S’il passe la Sierra Nevada sans trop de dégâts, il n’aura plus que le Puerto de Navacerrada comme dernier piège à éviter. Une équipe forte pourrait élaborer un plan audacieux lors de cette étape pour tenter un putsch. Mais restera-t-il encore une formation en mesure de le faire ? Là est toute la question.
5) La fraîcheur
Remco Evenepoel a répété plusieurs fois avant le départ de cette Vuelta qu’il voulait arriver frais après un Tour de Suisse décevant. Avant ce dernier, il avait enchaîné le Tour de Norvège et la course de Gullegem et n’avait pas été en mesure de suivre les meilleurs en haute montagne sur l’épreuve suisse. C’est pour cela qu’il n’a participé qu’à la Clásica San Sebastián avant de mettre le cap vers Utrecht où se tenait la Grande Salida.
Cette fraîcheur, malgré un entraînement très lourd, lui permet peut-être d’être devant Enric Mas et Primoz Roglic. L’Espagnol a disputé 18 étapes sur le Tour avant de devoir le quitter à cause d’une infection au coronavirus. Il ne pointait aussi qu’à la 11e place de la course à ce moment. Roglic a terminé quatorze étapes du Tour, mais a aussi été contraint à l’abandon en raison d’une blessure au dos. Le Slovène n’a été en mesure de s’entraîner correctement que lors des quinze jours qui précédaient le départ de la Vuelta. Ce manque d’entraînement pourrait expliquer qu’il est un peu plus à la peine que lors de ses trois précédentes participations sur la course espagnole.
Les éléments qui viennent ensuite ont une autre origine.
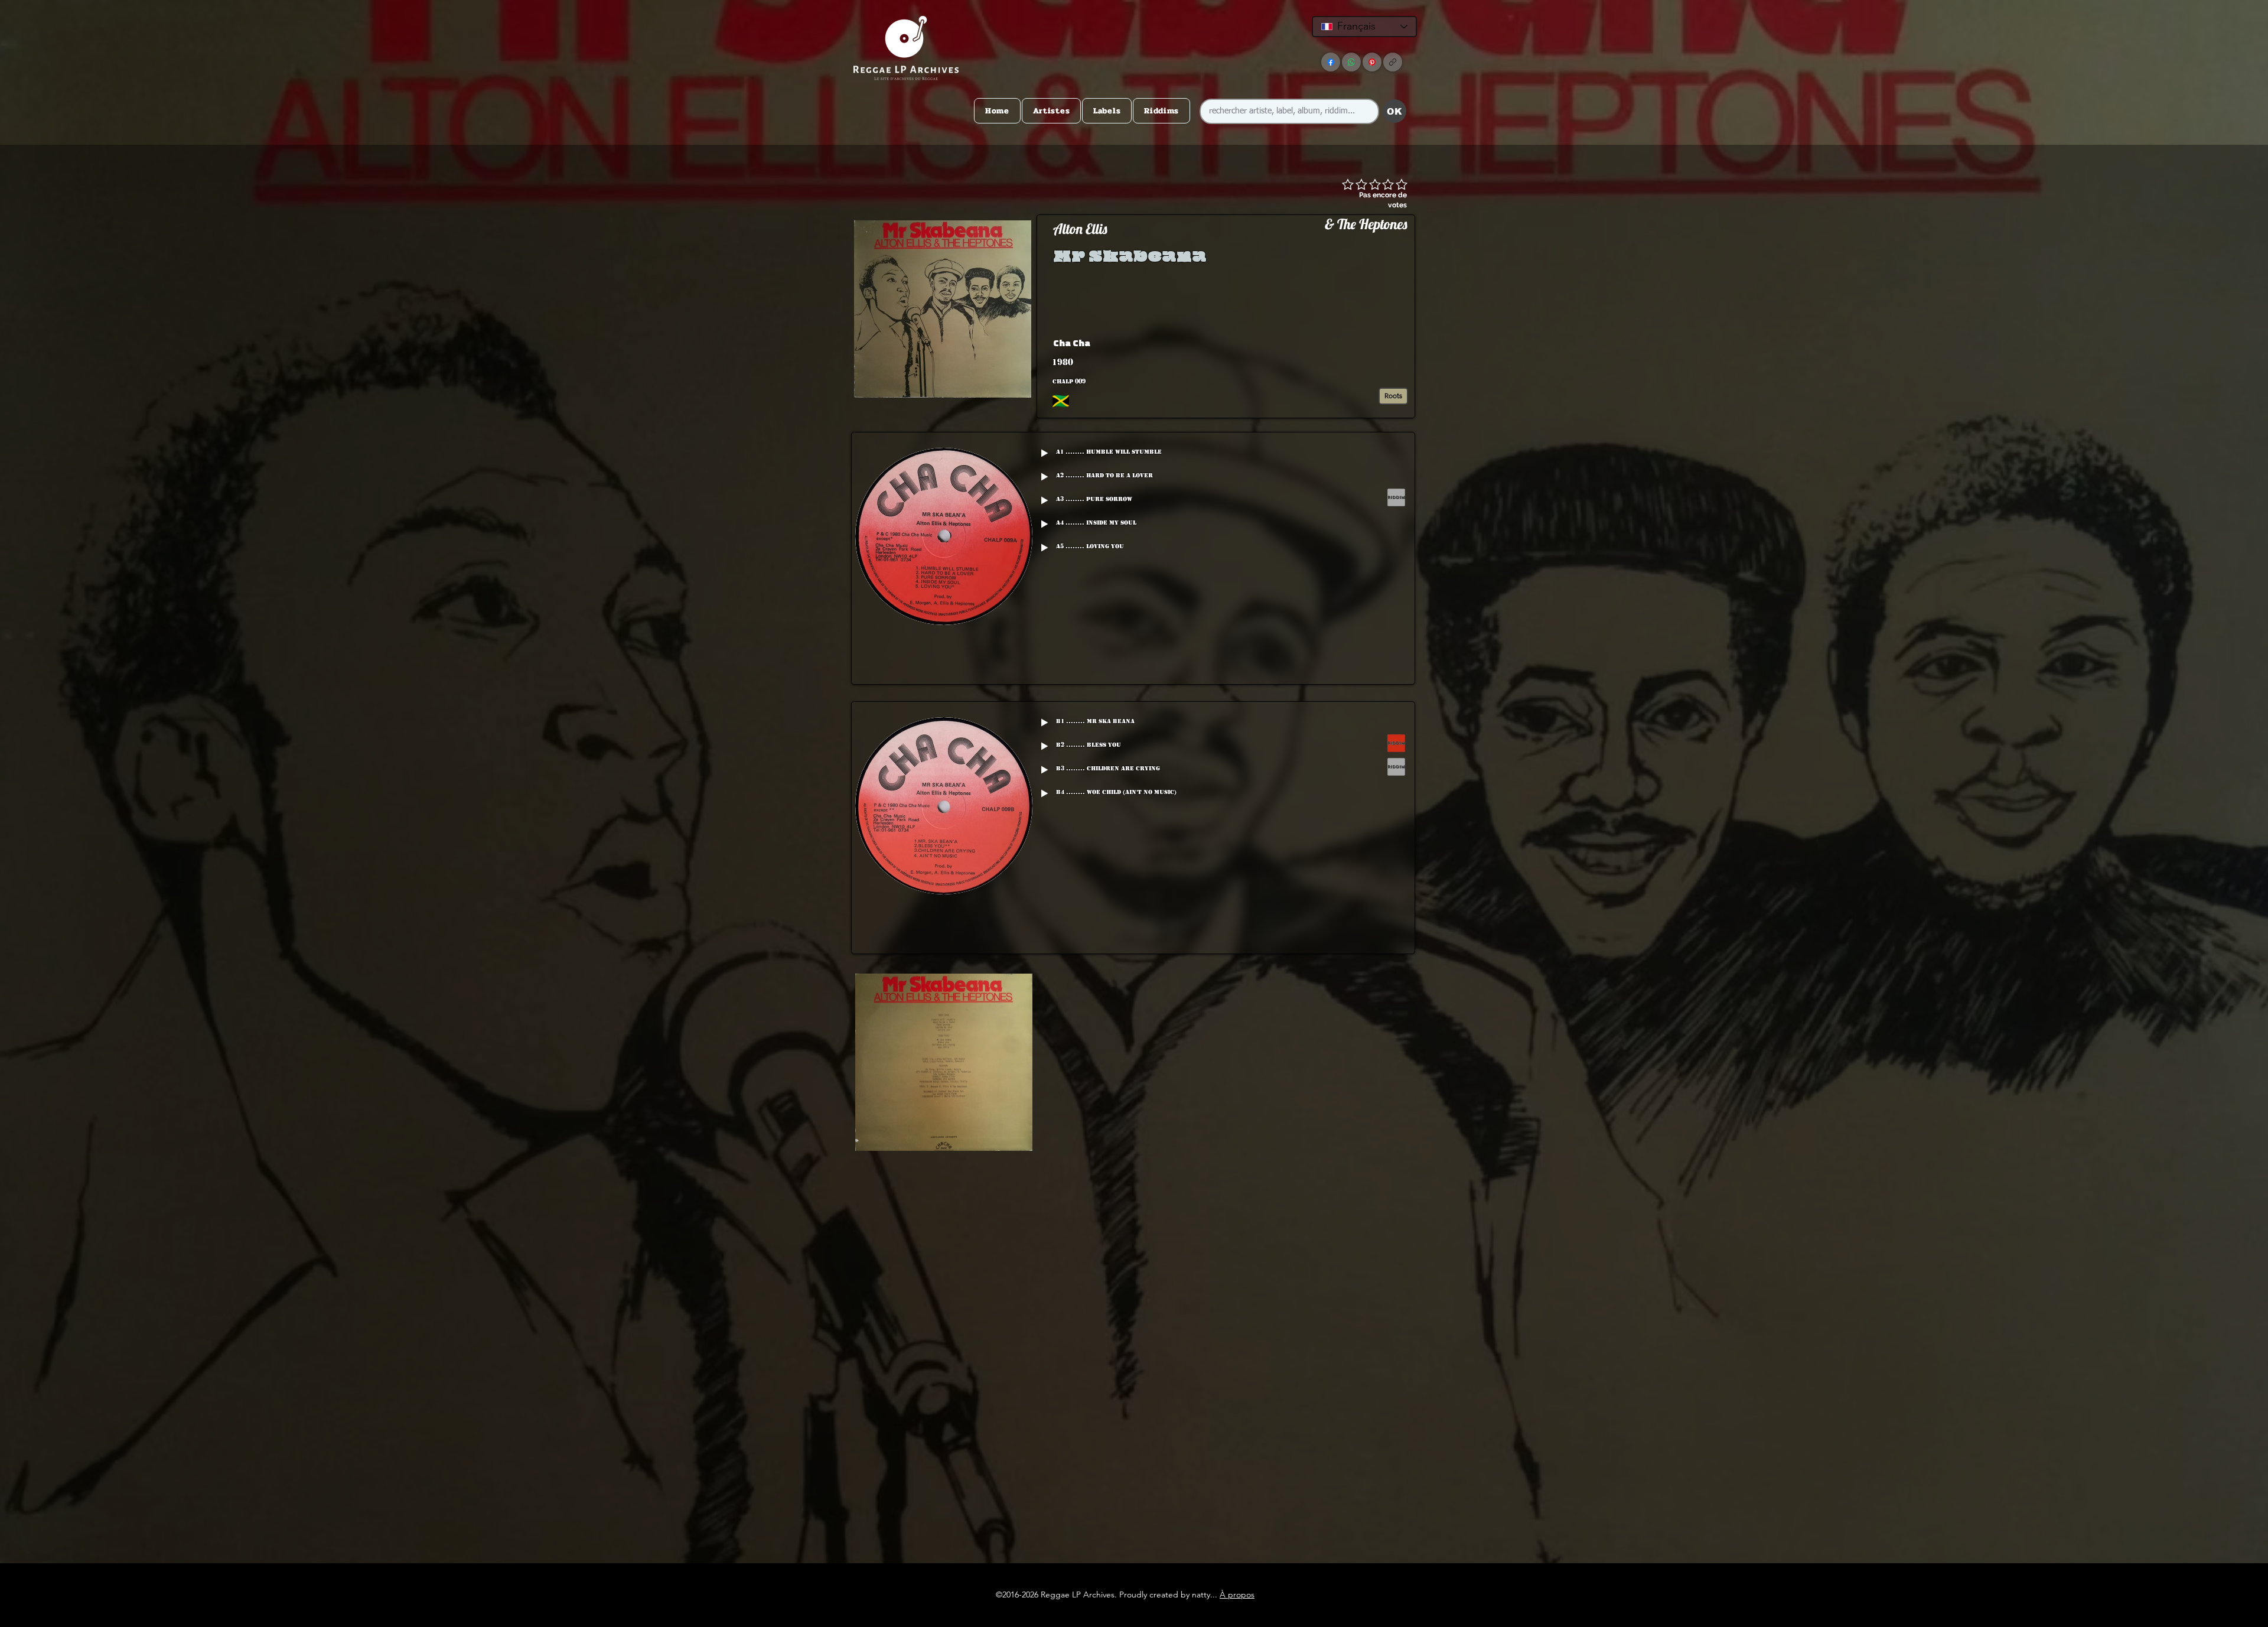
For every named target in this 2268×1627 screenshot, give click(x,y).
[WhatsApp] (1351, 62)
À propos (1237, 1594)
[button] (1319, 342)
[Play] (1044, 453)
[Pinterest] (1372, 62)
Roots (1393, 395)
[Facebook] (1330, 62)
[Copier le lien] (1392, 62)
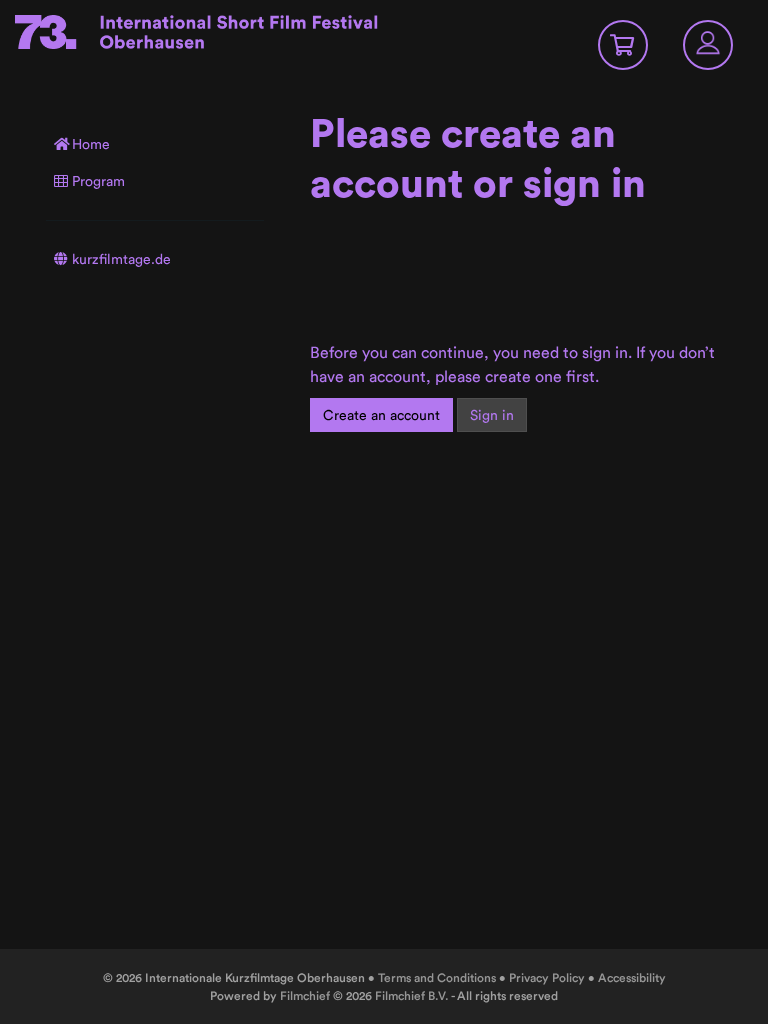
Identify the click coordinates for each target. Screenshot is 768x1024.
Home (91, 144)
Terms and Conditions (437, 977)
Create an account (381, 415)
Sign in (492, 415)
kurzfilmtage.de (121, 259)
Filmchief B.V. (412, 995)
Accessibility (632, 977)
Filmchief (305, 995)
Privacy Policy (547, 977)
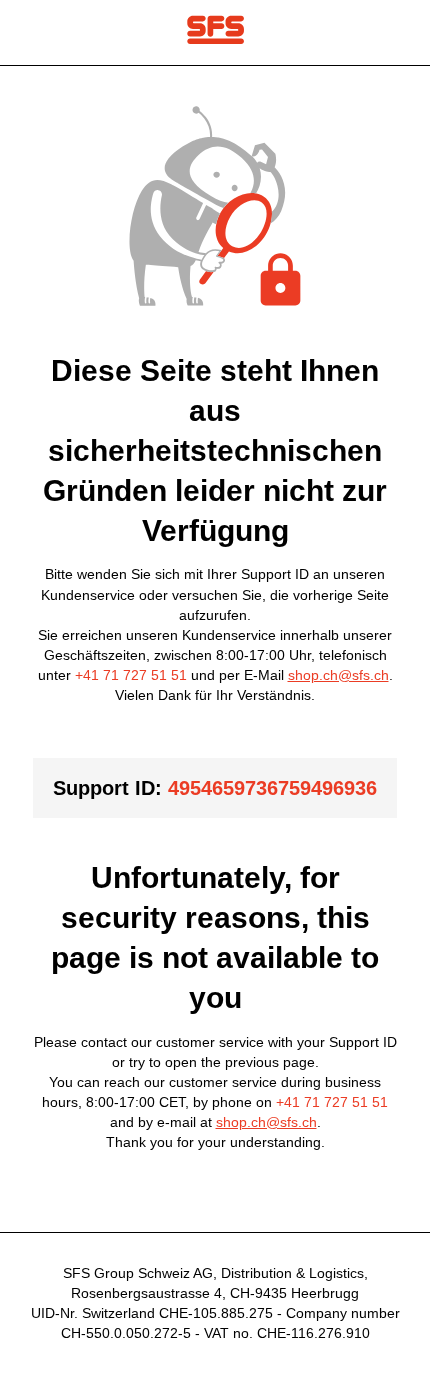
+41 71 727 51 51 (131, 675)
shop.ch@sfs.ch (338, 675)
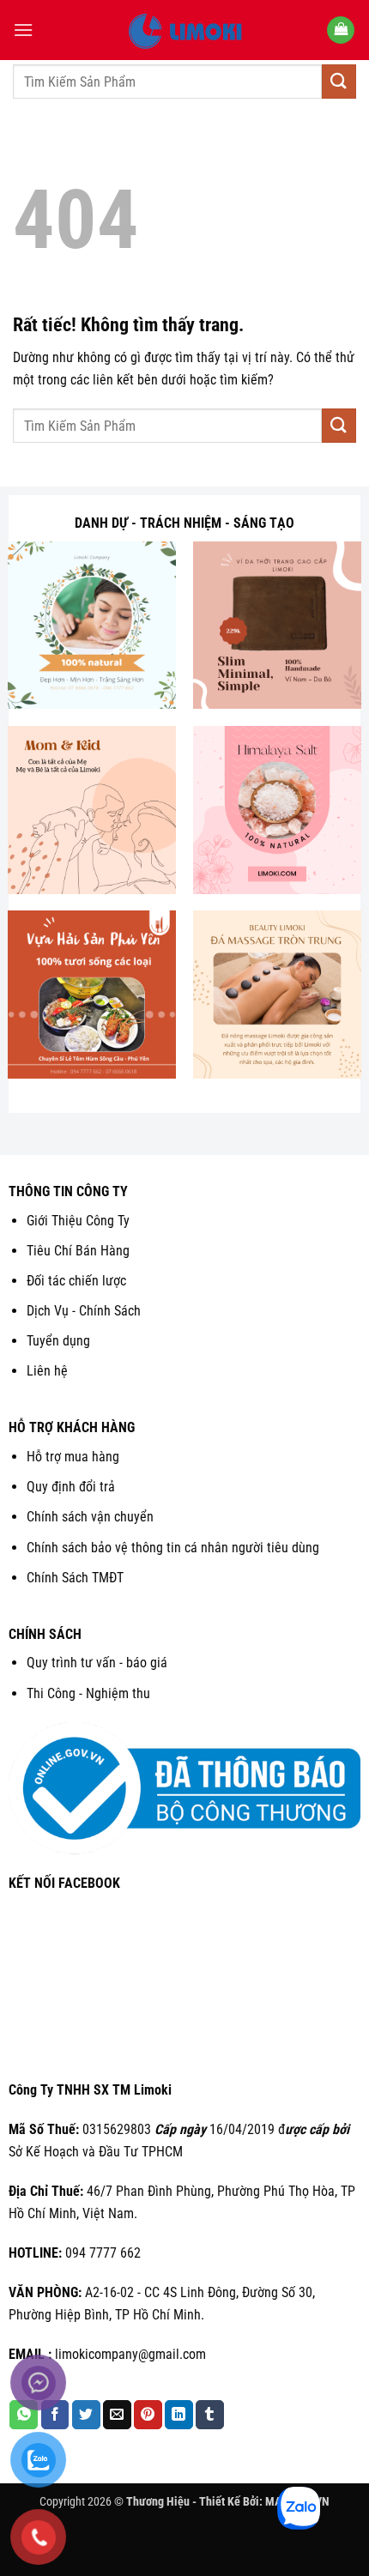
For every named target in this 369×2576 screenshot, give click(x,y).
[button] (23, 30)
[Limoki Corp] (184, 30)
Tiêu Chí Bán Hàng (78, 1251)
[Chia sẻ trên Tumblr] (210, 2414)
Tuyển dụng (58, 1341)
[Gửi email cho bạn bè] (117, 2414)
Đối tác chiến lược (76, 1281)
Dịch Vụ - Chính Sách (84, 1311)
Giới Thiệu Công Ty (78, 1220)
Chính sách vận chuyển (90, 1517)
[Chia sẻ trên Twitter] (86, 2414)
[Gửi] (339, 81)
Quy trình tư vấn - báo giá (97, 1662)
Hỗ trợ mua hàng (73, 1456)
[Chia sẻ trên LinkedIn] (179, 2414)
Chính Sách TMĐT (75, 1577)
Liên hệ (47, 1371)
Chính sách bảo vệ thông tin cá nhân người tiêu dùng (173, 1547)
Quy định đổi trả (71, 1486)
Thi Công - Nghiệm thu (88, 1693)
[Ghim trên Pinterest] (148, 2414)
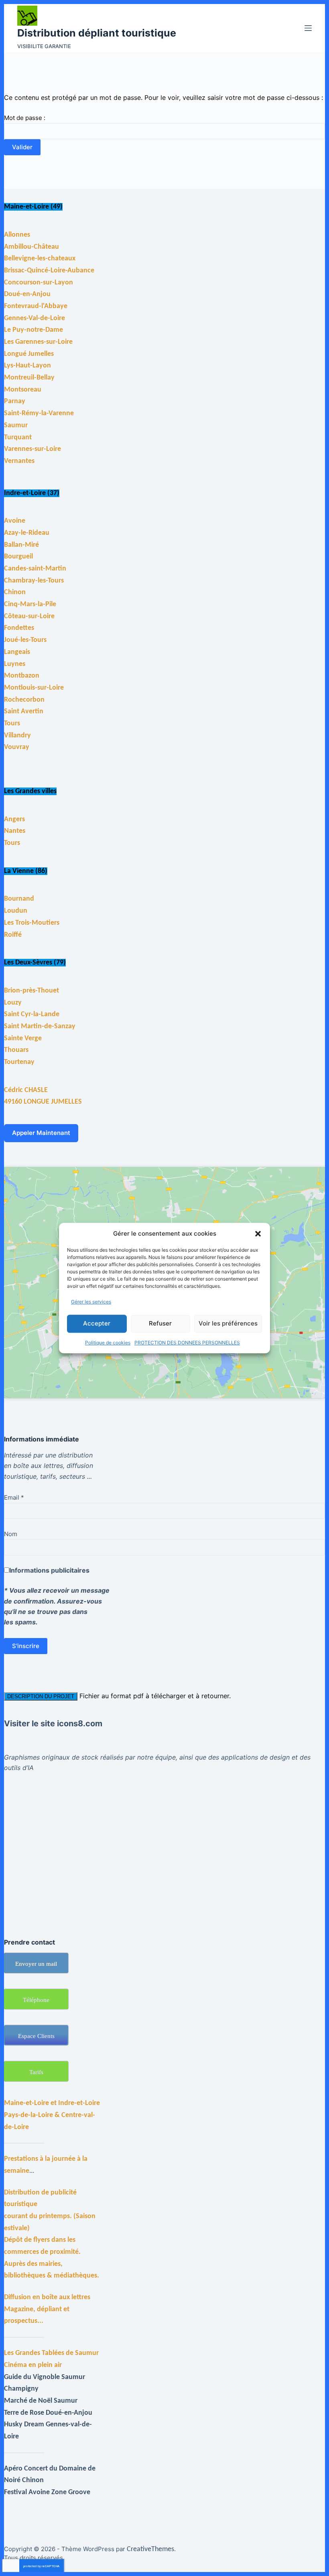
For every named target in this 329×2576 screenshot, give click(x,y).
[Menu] (308, 28)
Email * (14, 1497)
Carlos Rodríguez (21 ans) et Juan Ayuso (19 ans), qui occupent actuellement les quatrième et la cinquième places, sont des novices sur une épreuve de trois semaines. Ils ont donc encore moins d’expérience qu’Evenepoel qui a disputé un Giro avant cela. Les numéros six, sept, neuf et dix du classement actuel, Simon Yates, João Almeida, Jai Hindley et Pavel Sivakov, ont déjà disputé le Giro (ou une grande partie de celui-ci) au mois de mai dernier. A aucun moment de la première semaine de la Vuelta, ils n’ont été en mesure de menacer Evenepoel lors des ascensions.
Conclusion : ces cinq facteurs ne garantissent certainement pas un sacre de Remco Evenepoel à Madrid, alors qu’il reste encore deux semaines à courir. Et il reste l’inconnue coronavirus qui peut jouer un vilain tour à tout le monde pendant ce laps de temps. C’est cependant un fait que les chances de victoire finale du Brabançon après le contre-la-montre de demain sont très bonnes.
Enfin, mentionnons cette dernière statistique (prémonitoire ou non) : à quand remonte la dernière fois qu’un coureur belge a porté le maillot de leader d’un grand tour pendant au moins quatre jours avec trois étapes de montagne au programme ? Comme Remco Evenepoel lors de la semaine écoulée.
Il faut se plonger dans l’année 1978. Sur le Giro, Johan De Muynck avait réussi cette prouesse et reste jusqu’à ce jour le dernier coureur du Royaume à avoir accroché un grand tour à son palmarès.